As usual, it was a ton of fun seeing all the final projects from this quarter. One project in particular looks like it may be publishable (a clever analysis of k-d trees), and I was blown away by another project on rotation distances in binary search trees through an isometry between polygon triangulations and BSTs. I also learned several new structures, like majority-inverter graphs, cell lists, hollow heaps, learned index structures, Bloomier filters, area minimum queries, Hopfield networks, relaxed radix-based trees, persistent B-trees, and distributed hash tables. Some of these seem like prime candidates for integration into future offerings of CS166, and I'm looking forward to playing around with them!

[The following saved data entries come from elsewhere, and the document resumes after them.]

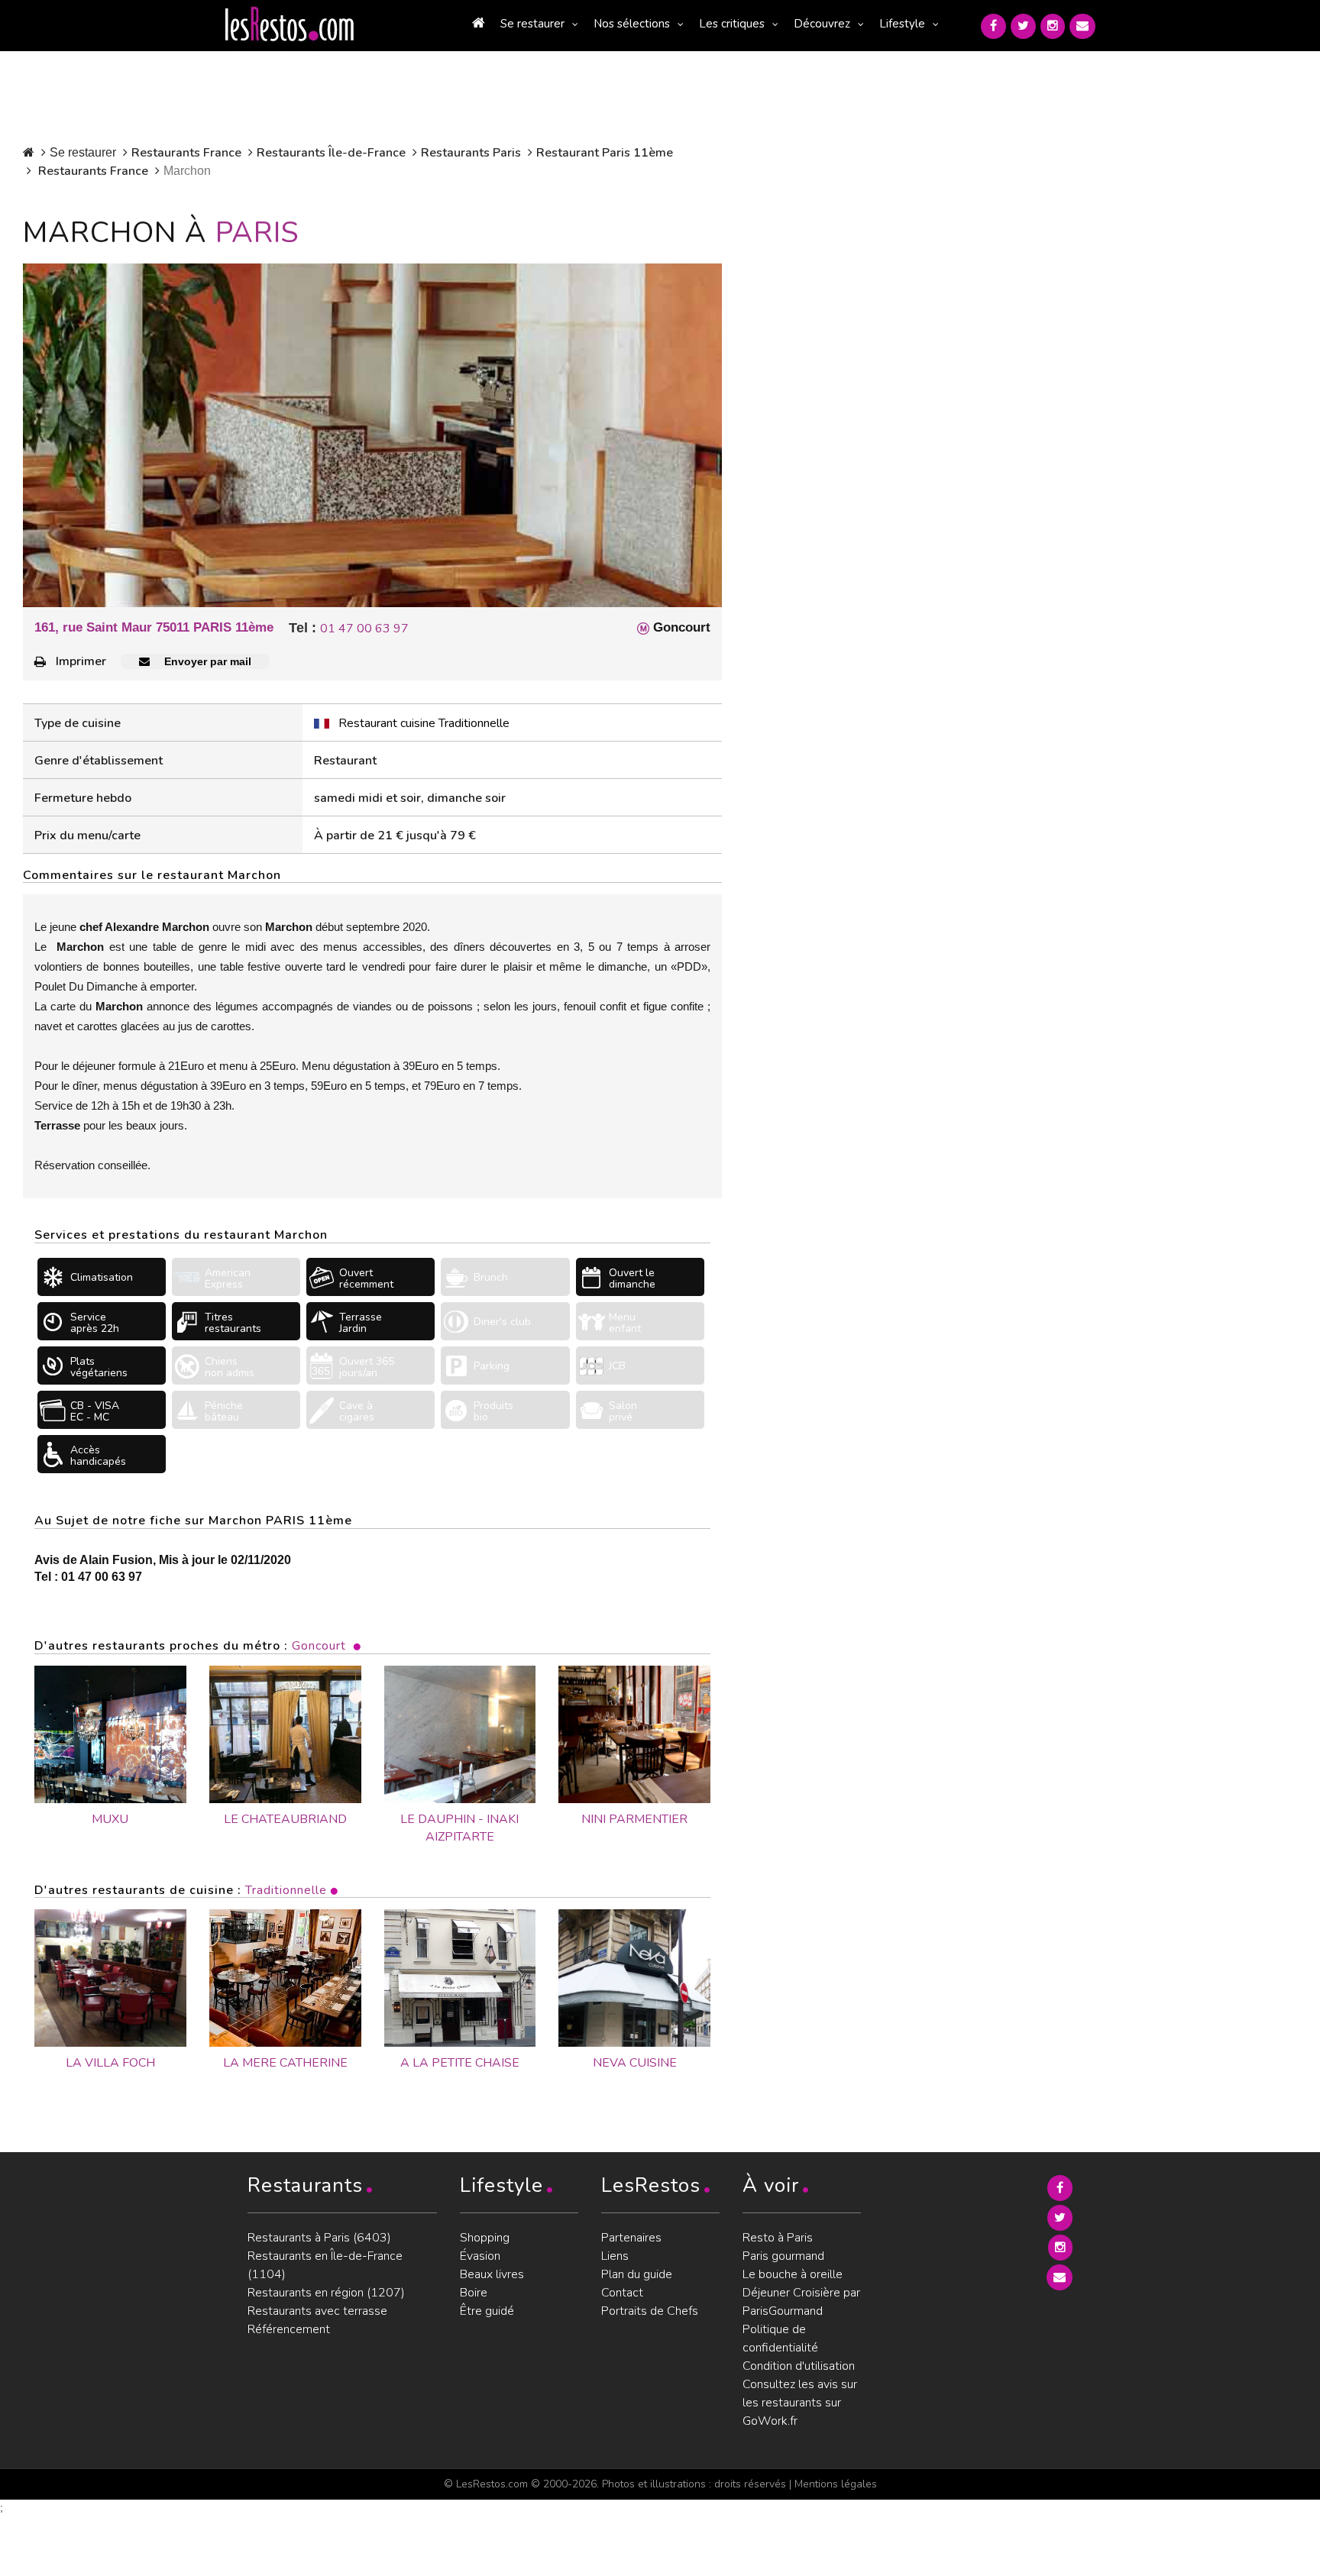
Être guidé (487, 2311)
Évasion (480, 2256)
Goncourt (319, 1645)
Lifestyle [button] (902, 23)
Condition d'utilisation (798, 2366)
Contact (622, 2292)
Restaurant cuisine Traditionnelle (424, 723)
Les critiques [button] (732, 23)
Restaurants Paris (471, 152)
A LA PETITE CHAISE (459, 2062)
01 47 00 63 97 (364, 628)
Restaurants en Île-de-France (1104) (325, 2265)
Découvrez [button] (822, 23)
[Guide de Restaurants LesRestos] (289, 24)
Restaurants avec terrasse (317, 2311)
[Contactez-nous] (1082, 26)
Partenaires (631, 2237)
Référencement (288, 2329)
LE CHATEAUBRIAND (285, 1819)
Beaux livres (492, 2274)
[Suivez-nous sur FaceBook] (993, 26)
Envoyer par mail (206, 661)
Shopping (485, 2237)
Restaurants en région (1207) (326, 2292)
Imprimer (81, 661)
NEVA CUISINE (635, 2062)
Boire (473, 2292)
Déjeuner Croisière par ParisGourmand (801, 2301)
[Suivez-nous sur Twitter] (1023, 26)
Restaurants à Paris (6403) (319, 2237)
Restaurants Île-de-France (331, 152)
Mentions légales (835, 2484)
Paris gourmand (783, 2256)
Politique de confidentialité (780, 2338)
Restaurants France (186, 152)
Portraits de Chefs (649, 2311)
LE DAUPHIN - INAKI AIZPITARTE (459, 1828)
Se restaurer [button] (532, 23)
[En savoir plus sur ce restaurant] (110, 1978)
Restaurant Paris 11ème (604, 152)
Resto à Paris (777, 2237)
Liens (615, 2256)
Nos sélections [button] (632, 23)
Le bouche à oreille (792, 2274)
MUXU (110, 1819)
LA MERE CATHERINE (285, 2062)
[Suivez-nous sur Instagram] (1052, 26)
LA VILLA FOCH (110, 2062)
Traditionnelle (286, 1890)
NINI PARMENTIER (634, 1819)
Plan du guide (636, 2274)
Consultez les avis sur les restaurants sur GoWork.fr (799, 2402)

A huge thanks to this quarter's CS166 students and staff for making this class so much fun to teach!
This second iteration of CS166 was a lot of fun! I'd learned a lot about data structures since the last time I taught this course, so there were a few new topics (namely, the analysis of 5-independence in linear probing) and the problem sets were more interesting and more polished than in the first iteration. The final projects this time around continued to shine. Many are publishable, and some of the explanations we saw were so good that I'm encouraging students to post their findings online somewhere.

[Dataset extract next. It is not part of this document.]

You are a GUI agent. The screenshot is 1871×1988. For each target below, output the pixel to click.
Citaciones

I moved a few of the topics around this time, putting string data structures closer to the beginning where they tie in nicely with RMQ structures and deferring balanced trees until later. I rebuilt my lecture on Aho-Corasick from scratch and it turned out a lot better than before and combined the lectures on dynamic graphs and Euler tour trees into a single survey lecture on dynamic graph algorithms. I also cleaned up the presentation of disjoint-set forests, the split and join operations on trees, and splay trees (and I'm particularly proud of that last one). Next time around, I'll see if I can work in some other topics from the final presentations.
This was my first time teaching CS166 and it was a wonderful experience. The students, the staff, and I all learned a lot and the final project presentations were just wonderful. I'm looking forward to teaching this class again in the future!